In part this is because neither 'film' or 'digital' are one thing, and as time goes by new digital technologies get father away from old NTSC video and closer to 'film'. My larger point is that, for any kind of work and any kind of teaching, we need to look at the _specific_ technology, what it enables, what it limits, what it costs - and either choose technology that fits the work, or choose forms of work that fit the available technology.

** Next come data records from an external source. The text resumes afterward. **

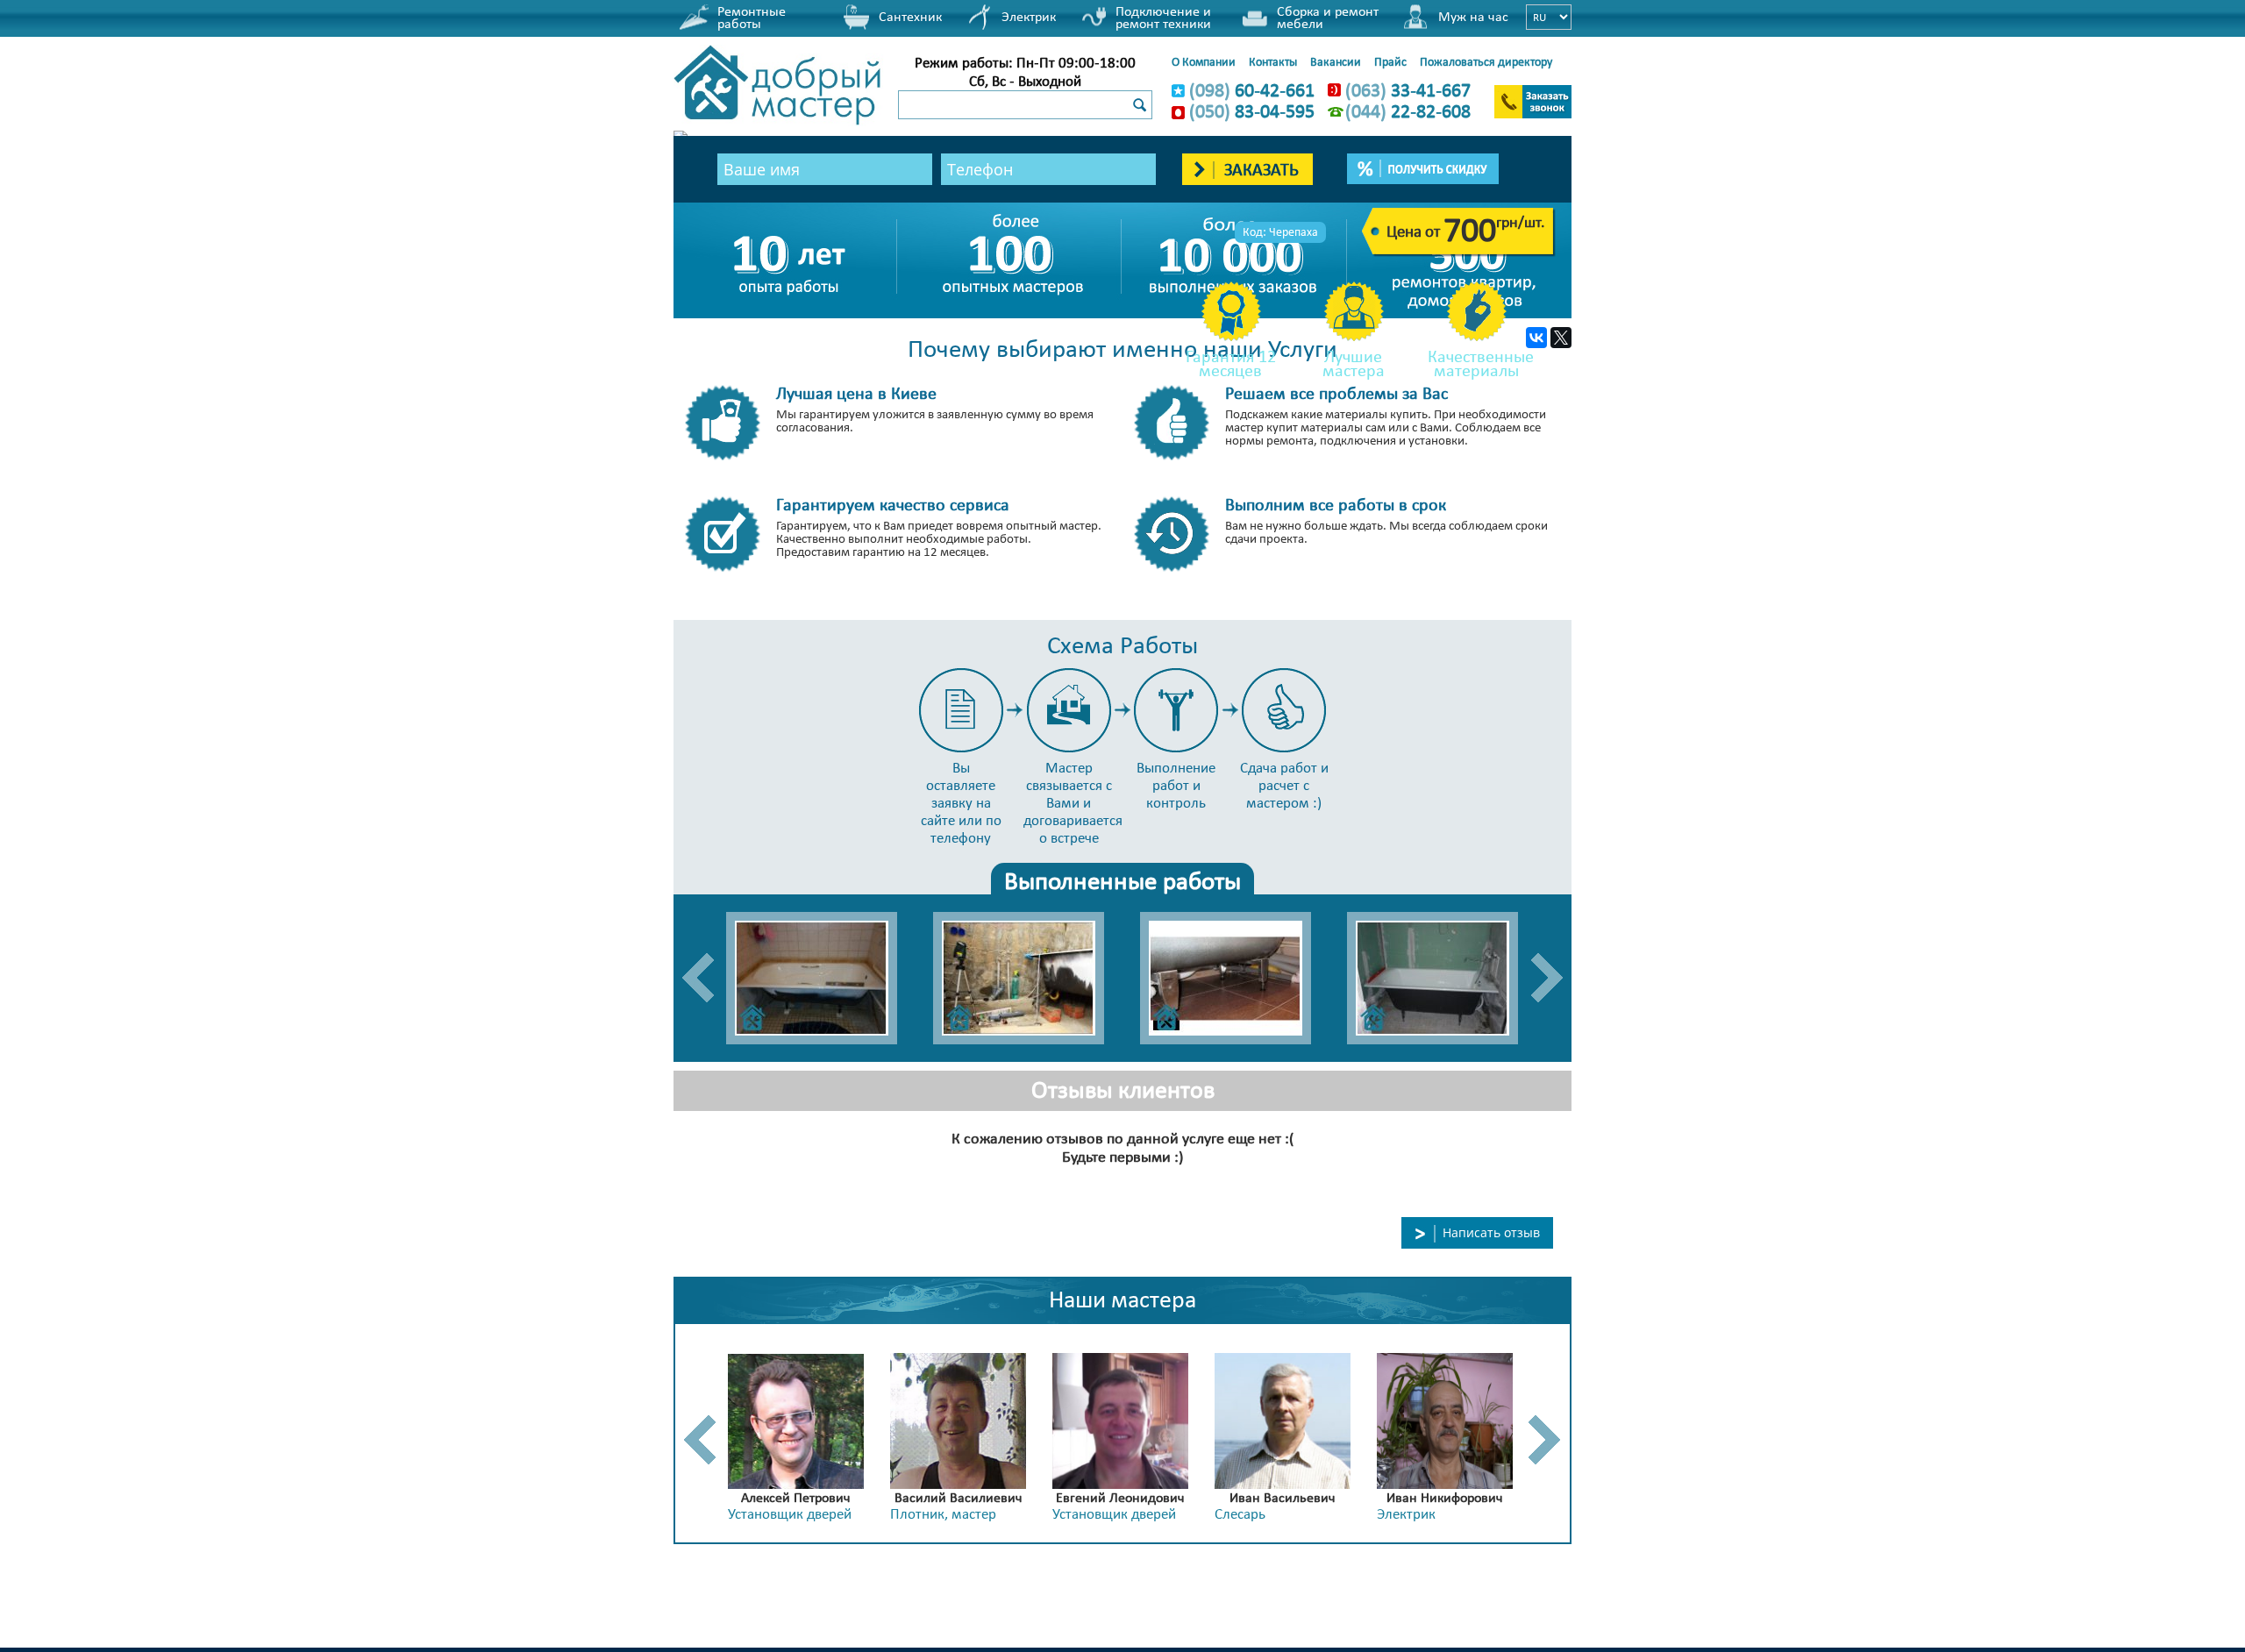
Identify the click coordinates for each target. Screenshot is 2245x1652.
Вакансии (1335, 61)
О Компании (1204, 61)
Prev (698, 977)
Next (1547, 977)
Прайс (1390, 61)
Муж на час (1473, 16)
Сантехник (910, 16)
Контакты (1273, 61)
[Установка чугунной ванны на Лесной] (1234, 978)
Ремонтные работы (751, 17)
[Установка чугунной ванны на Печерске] (1441, 978)
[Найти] (1139, 106)
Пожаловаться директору (1486, 61)
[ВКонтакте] (1536, 337)
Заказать (1259, 169)
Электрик (1028, 16)
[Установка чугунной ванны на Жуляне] (821, 978)
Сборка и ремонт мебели (1328, 17)
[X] (1561, 337)
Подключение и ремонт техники (1163, 17)
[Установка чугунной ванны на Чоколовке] (1027, 978)
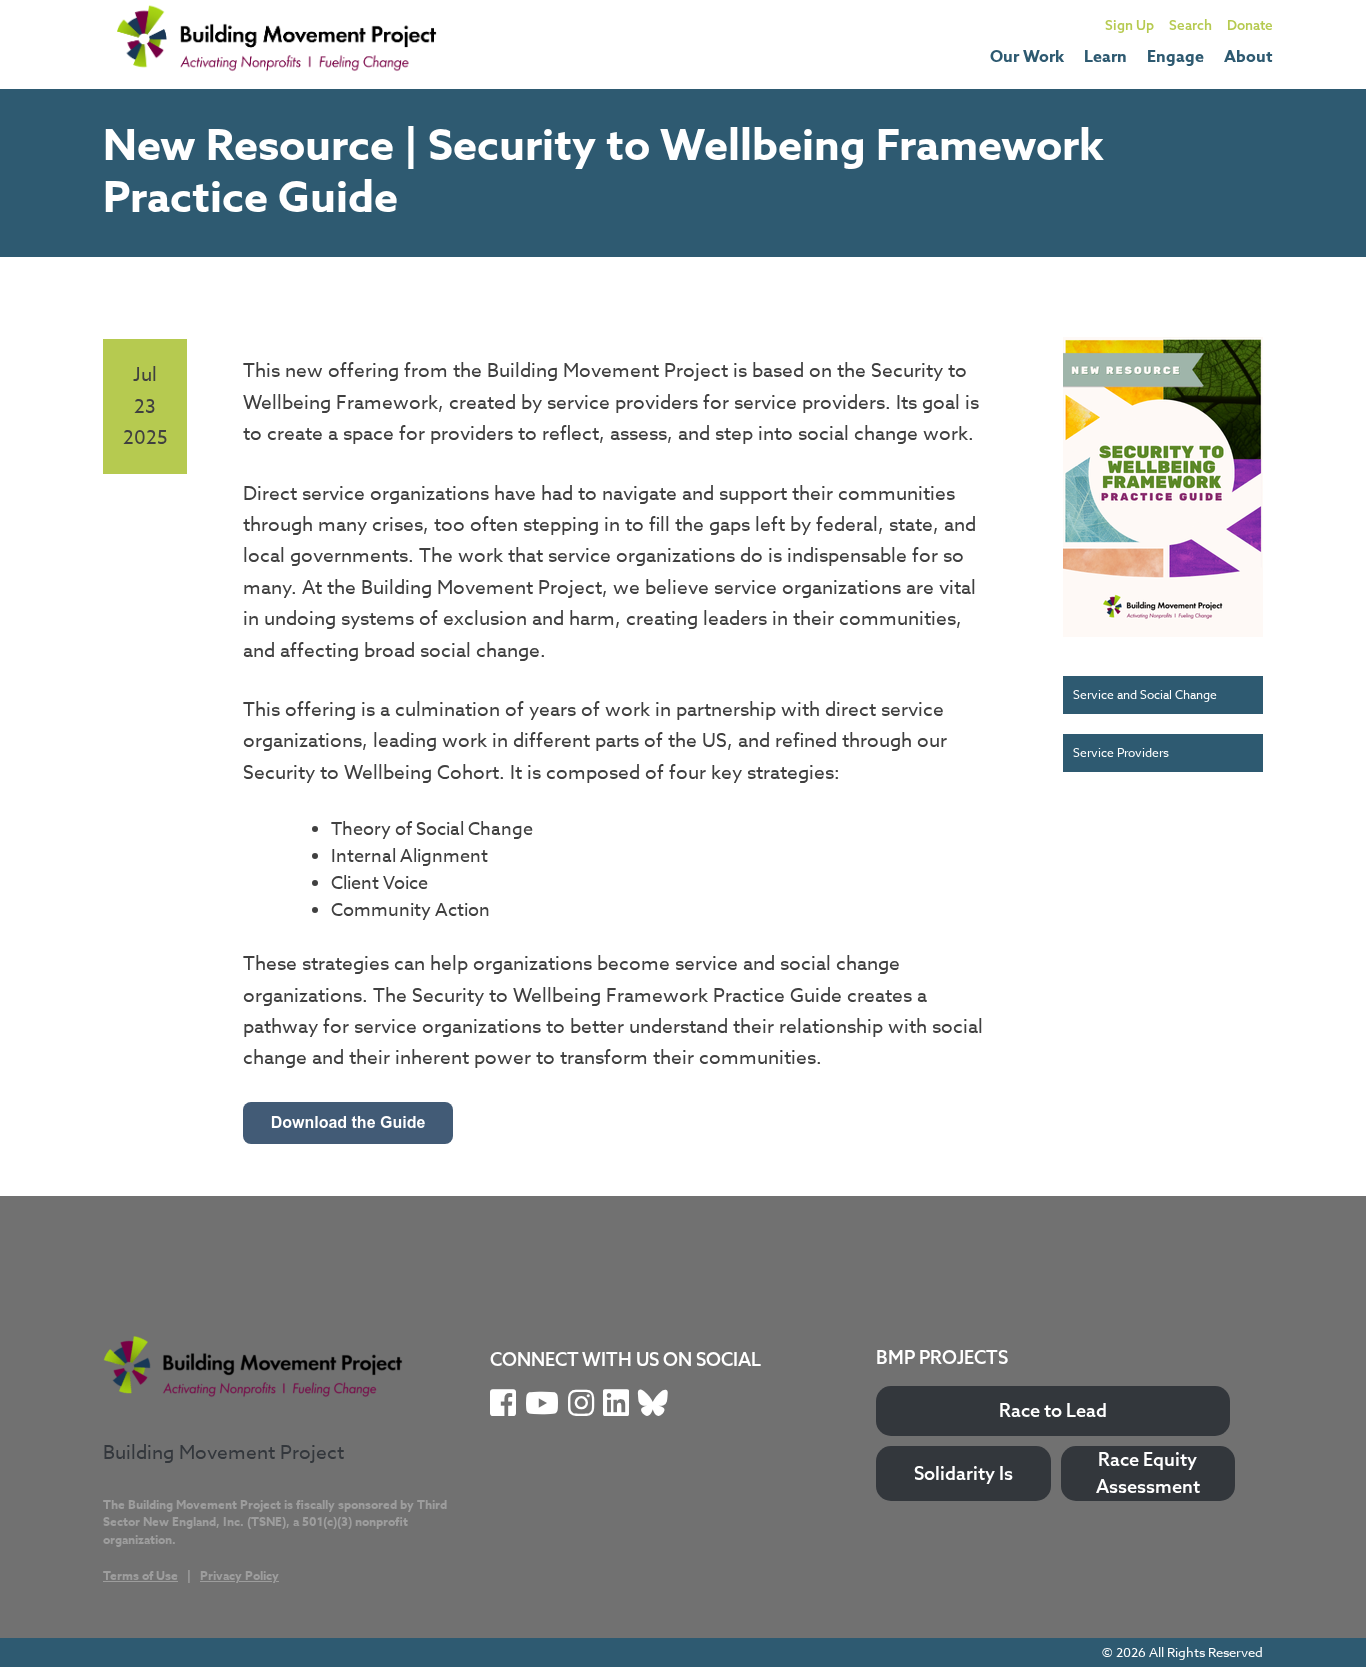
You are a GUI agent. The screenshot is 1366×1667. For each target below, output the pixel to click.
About (1248, 57)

The paradigmatic example of this is that Super8 is not dead. It has a small but devoted niche market because it creates unique aesthetic effects, and offers a kind of shooting that fit certain purposes. !6mm is moving in that direction. It is now an impractical medium for most of the things it used to be used for. Many sub-genres of experimental work, though, are an exception. The texture of 16mm stocks, the physical manipulations it enables, and the entirely different frame of mind you have to have with a 100'ft load of film in a noisy wind-up camera vs. 32 GB of flash memory in a DSLR all have their benefits, but these point in a limited set of directions. For those that want to go with those flows, awesome! But there's no point in swimming against those currents, when there are other more effective paths to get you where you want to go.